*Your assignment:*
What lines of the material below hold the string "screenshot"? Copy them out.

BEGIN Extracted information

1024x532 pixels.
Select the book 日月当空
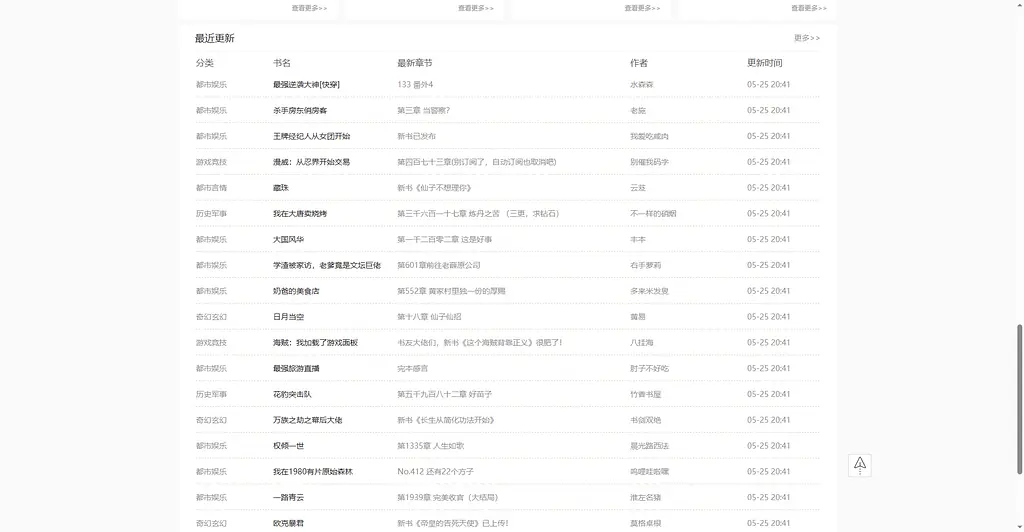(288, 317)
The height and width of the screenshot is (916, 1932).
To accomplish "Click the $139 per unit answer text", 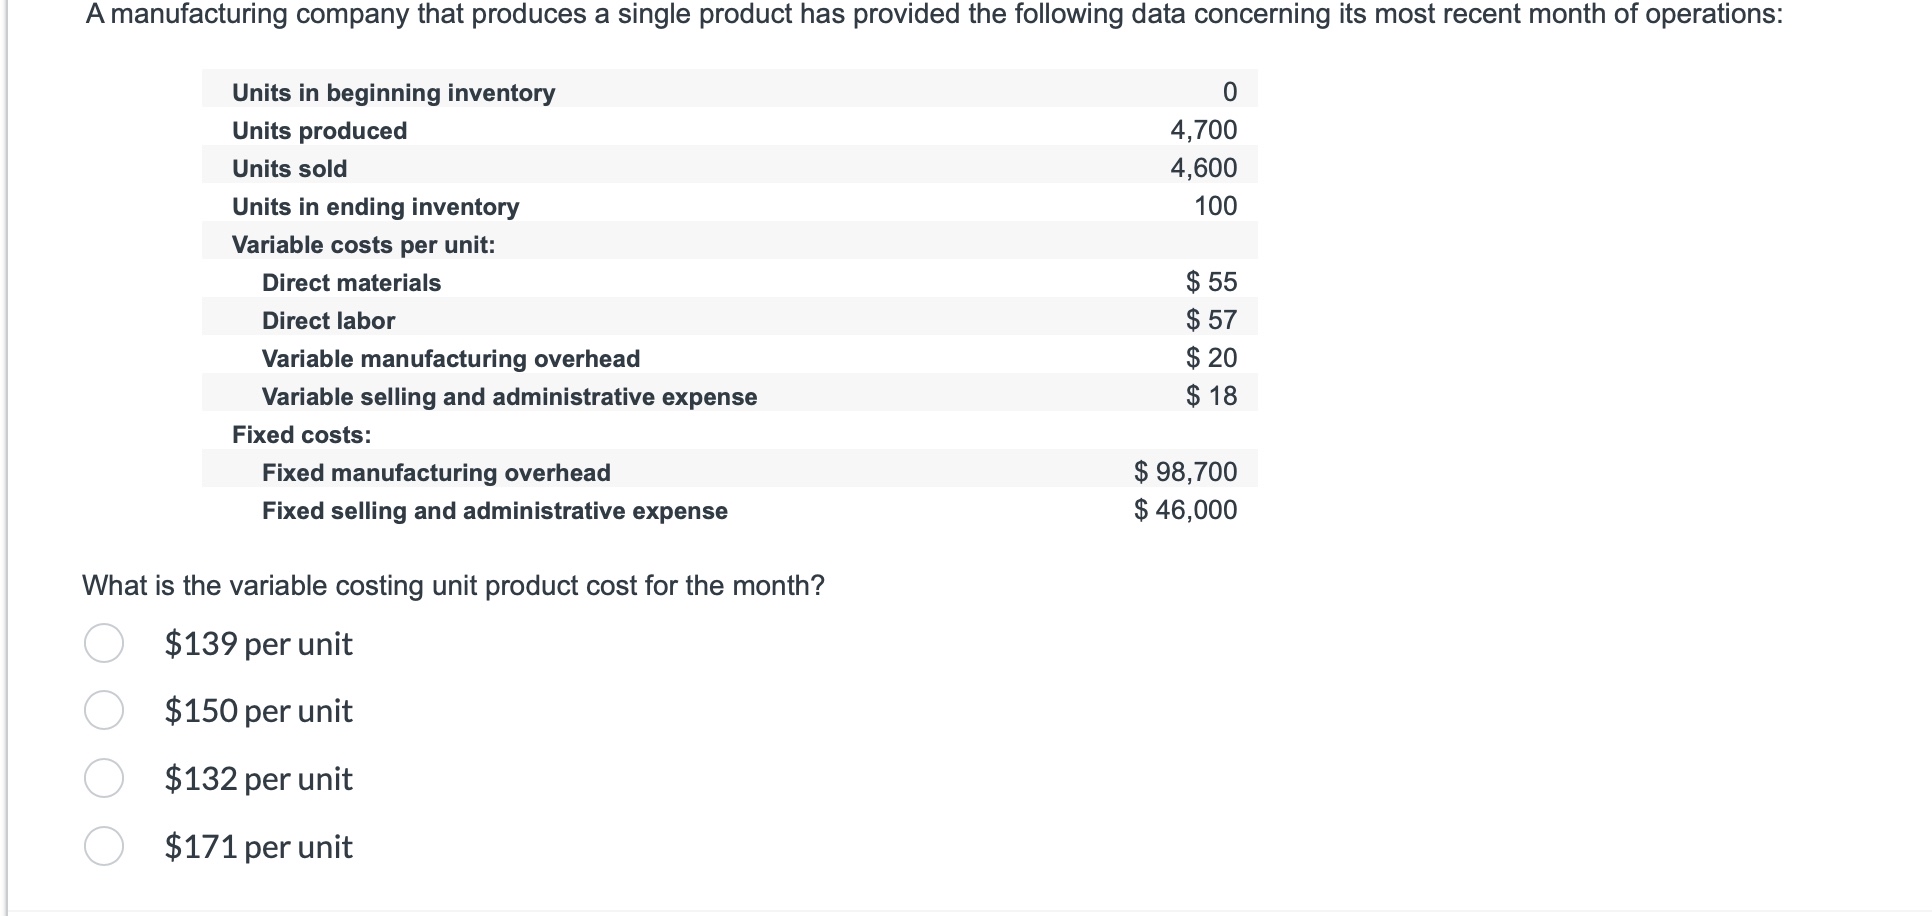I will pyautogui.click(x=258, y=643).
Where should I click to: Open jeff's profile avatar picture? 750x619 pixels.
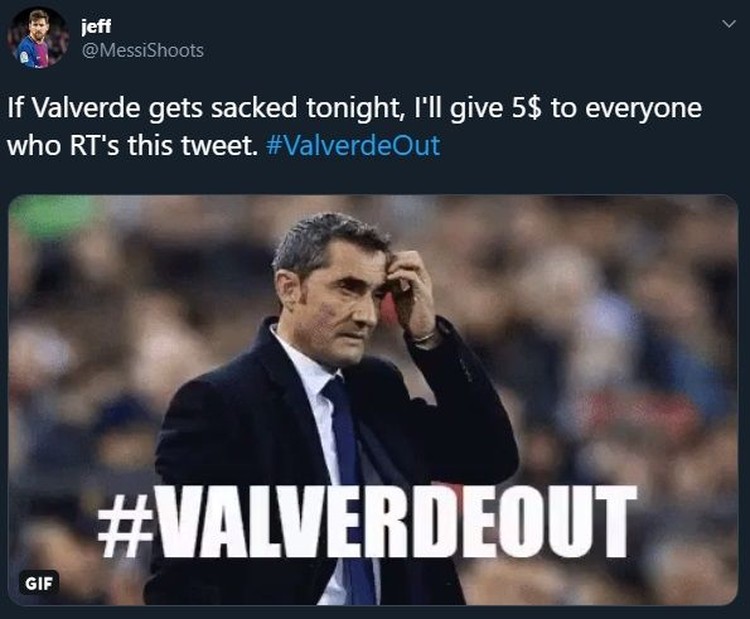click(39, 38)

END Extracted information
BEGIN Extracted information

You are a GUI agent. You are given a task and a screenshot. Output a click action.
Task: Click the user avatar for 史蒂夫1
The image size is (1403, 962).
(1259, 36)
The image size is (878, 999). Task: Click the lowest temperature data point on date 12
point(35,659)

END Extracted information

*Answer space:*
The height and width of the screenshot is (916, 1932).
You are a GUI agent. You are given a task and a screenshot. Output a click action.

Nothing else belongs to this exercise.